© 2019 LAHS STEAM Week

MEET JILL TARTER

Jill Tarter holds the Bernard M. Oliver Chair for SETI Research at the SETI Institute in Mountain View, California and serves as a member of the Board of Trustees for that institution. Tarter received her Bachelor of Engineering Physics Degree with Distinction from Cornell University and her Master’s Degree and a Ph.D. in Astronomy from the University of California, Berkeley. She has spent the majority of her professional career attempting to answer the old human question “Are we alone?” by searching for evidence of technological civilizations beyond Earth. She served as Project Scientist for NASA’s SETI program, the High Resolution Microwave Survey and has conducted numerous observational programs at radio observatories worldwide. She is a Fellow of the AAAS, the California Academy of Sciences, and the Explorers Club, she was named one of the Time 100 Most Influential People in the World in 2004, and one of the Time 25 in Space in 2012, received a TED prize in 2009, two public service awards from NASA, multiple awards for communicating science to the public, and has been honored as a woman in technology.

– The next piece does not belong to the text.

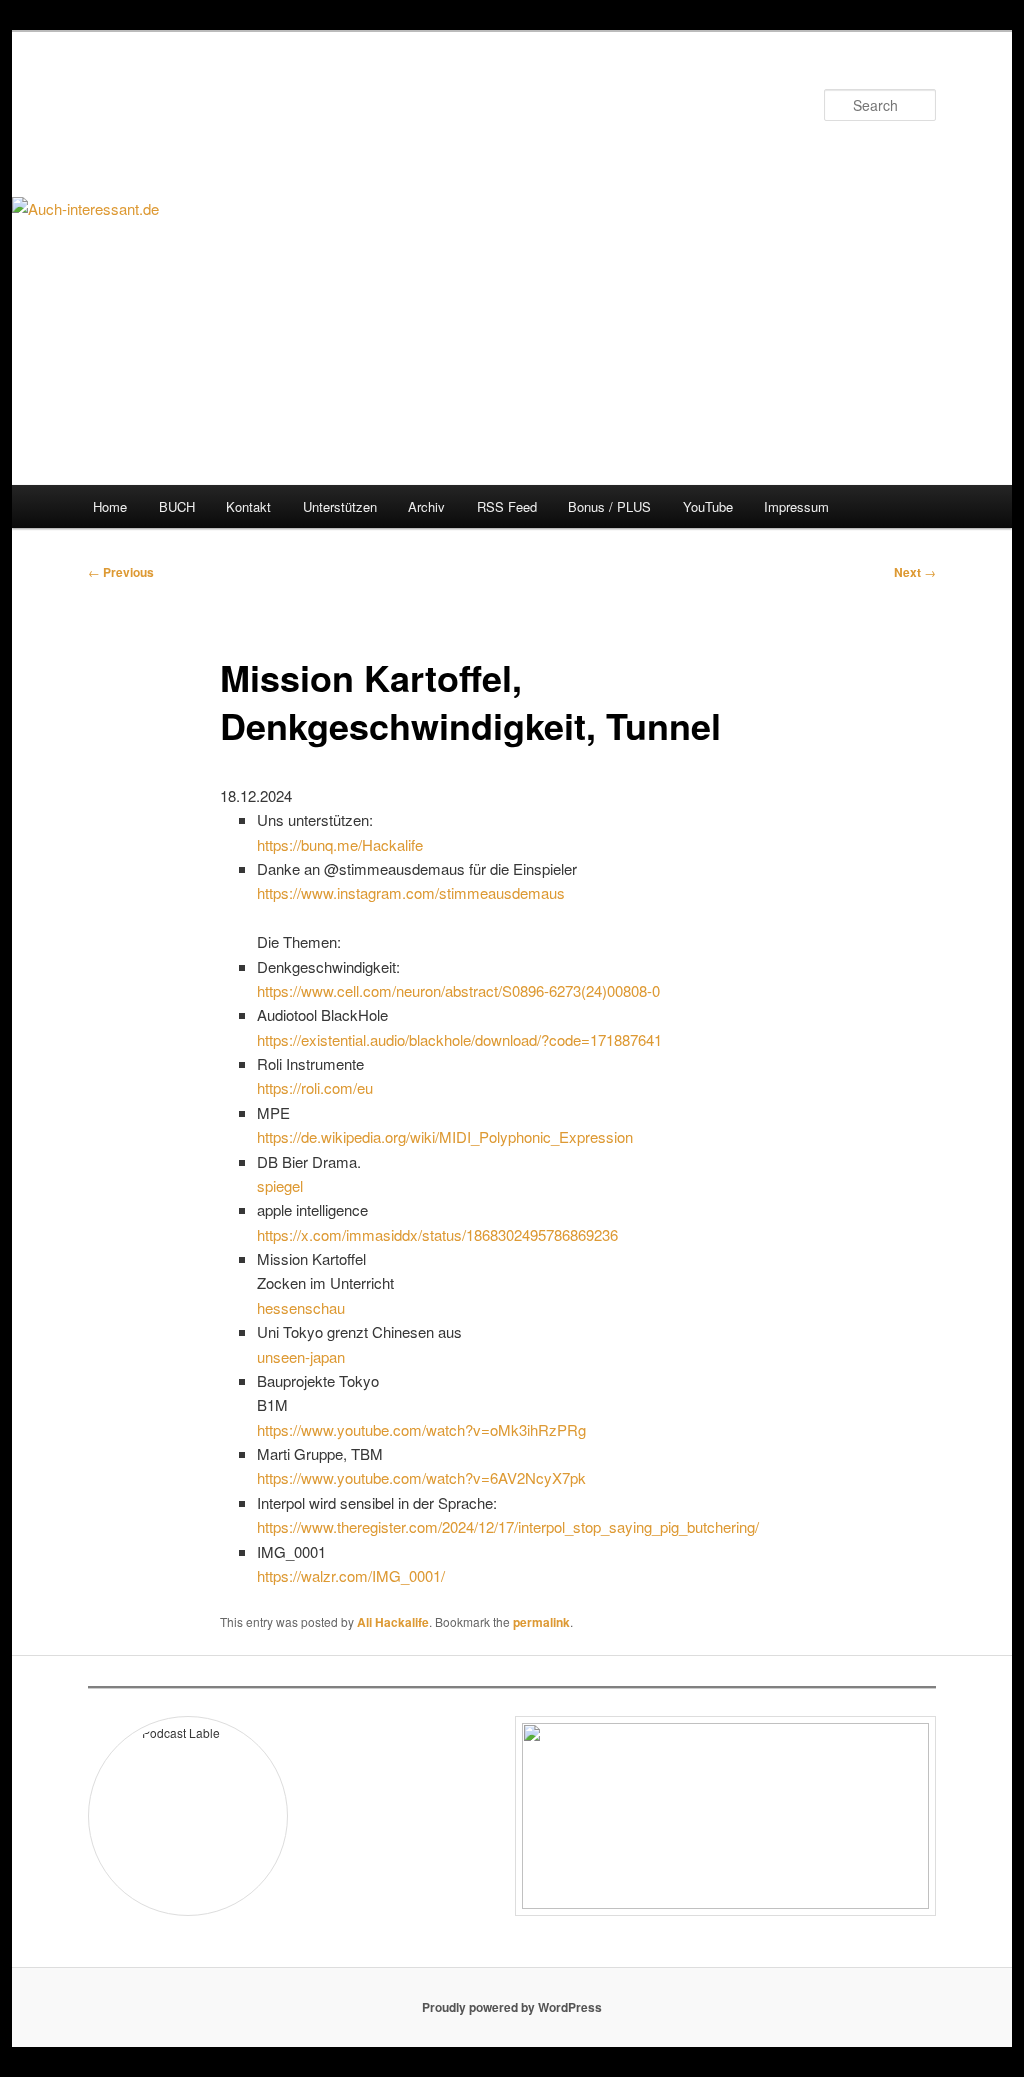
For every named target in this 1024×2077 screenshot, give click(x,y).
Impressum (796, 506)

She was the 2014 Jansky Lecturer. In 2015 she became President of the California Academy of Sciences. Asteroid 74824 Tarter (1999 TJ16) has been named in her honor. Since the termination of funding for NASA’s SETI program in 1993, she has served in a leadership role to design and build the Allen Telescope Array and to secure private funding to continue the exploratory science of SETI. Many people are now familiar with her work as portrayed by Jodie Foster in the movie Contact.

Jill Tarter, PhD

tarter@seti.org

TALK DESCRIPTION

I will discuss: What is the science and engineering behind SETI (the search for extraterrestrial intelligence), and what about non-intelligent life? What are the biosignatures and technosignatures that researchers are exploring? I think that we should extend the bold claim made in 2004 by Craig Venter and Daniel Cohen to say "The 21st Century will be the century of biology: on Earth and beyond". I think that can't miss because there are three ways it could/will happen. We could discover it relatively nearby, we could communicate with it around a distant star, or we could take it off Earth ourselves. This talk looks at all the ways we are thinking and planning to do all that, and wonders what we haven't yet thought about.